Het feit dat de bodemopbouw bij dit registratieobject ‘nauwkeurig’ dient te zijn omschreven, maakt dat gegevens geschikt zijn voor hergebruik. Sommige boringen leveren onvoldoende nauwkeurig resultaat op, in die zin dat ze alleen door een expert ter plaatse kunnen leiden tot een nauwkeurige vaststelling van de bodemopbouw. Boortechnieken die resulteren in onnauwkeurige beschrijvingen van grondmonsters (bijvoorbeeld doordat er onderlinge vermenging of vermenging van vloeistoffen heeft plaatsgevonden) en welke slechts van waarde zijn in combinatie met een visuele waarneming, komen niet in de BRO. Zonder deze persoonlijke visuele waarneming hebben deze geen hergebruikwaarde. Daarom is het woord ‘nauwkeurig’ van belang in de redactie van dit artikel.

Artikel 2.3.1

De omschrijving van wat er in een document betreffende een grondwatermonitoringput moet staan, verwijst naar een fysiek object, de put zelf. Van deze constructie (in de zin van de Wet bro) wordt het doel (ruimte bieden aan een of meer peilbuizen waarmee veranderingen in grondwaterstanden of de grondwatersamenstelling worden geregistreerd) beschreven, om niet alle putten eronder te laten vallen.

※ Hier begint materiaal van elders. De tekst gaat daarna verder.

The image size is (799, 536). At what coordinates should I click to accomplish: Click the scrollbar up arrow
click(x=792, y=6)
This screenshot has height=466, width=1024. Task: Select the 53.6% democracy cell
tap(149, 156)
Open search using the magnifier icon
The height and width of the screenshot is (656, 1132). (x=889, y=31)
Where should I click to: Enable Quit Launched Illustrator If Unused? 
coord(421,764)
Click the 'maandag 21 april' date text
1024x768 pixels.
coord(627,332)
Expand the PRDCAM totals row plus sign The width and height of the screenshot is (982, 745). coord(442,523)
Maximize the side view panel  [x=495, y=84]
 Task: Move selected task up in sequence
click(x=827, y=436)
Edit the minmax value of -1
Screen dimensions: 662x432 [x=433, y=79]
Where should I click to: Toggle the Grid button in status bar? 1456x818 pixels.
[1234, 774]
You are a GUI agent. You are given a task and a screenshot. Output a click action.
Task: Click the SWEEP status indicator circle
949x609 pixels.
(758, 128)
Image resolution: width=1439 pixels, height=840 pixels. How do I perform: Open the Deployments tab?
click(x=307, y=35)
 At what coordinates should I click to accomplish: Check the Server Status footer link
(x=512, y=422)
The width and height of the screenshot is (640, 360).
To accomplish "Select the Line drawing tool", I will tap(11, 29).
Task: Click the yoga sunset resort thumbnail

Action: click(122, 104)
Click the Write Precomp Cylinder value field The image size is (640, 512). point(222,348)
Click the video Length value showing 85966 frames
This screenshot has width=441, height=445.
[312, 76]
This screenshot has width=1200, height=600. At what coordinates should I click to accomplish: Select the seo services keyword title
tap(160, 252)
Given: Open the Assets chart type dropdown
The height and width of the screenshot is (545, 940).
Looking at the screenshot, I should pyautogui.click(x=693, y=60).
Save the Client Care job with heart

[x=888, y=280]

Een beschrijving van de constructie betreft onder meer locatiegegevens, generieke parameters van de put, zoals de aanwezigheid van een zoutwachter, en kenmerken van de buisdelen, en de registratiegeschiedenis (als bedoeld in artikel 21, eerste lid, respectievelijk de onderdelen c, e en f, van de wet).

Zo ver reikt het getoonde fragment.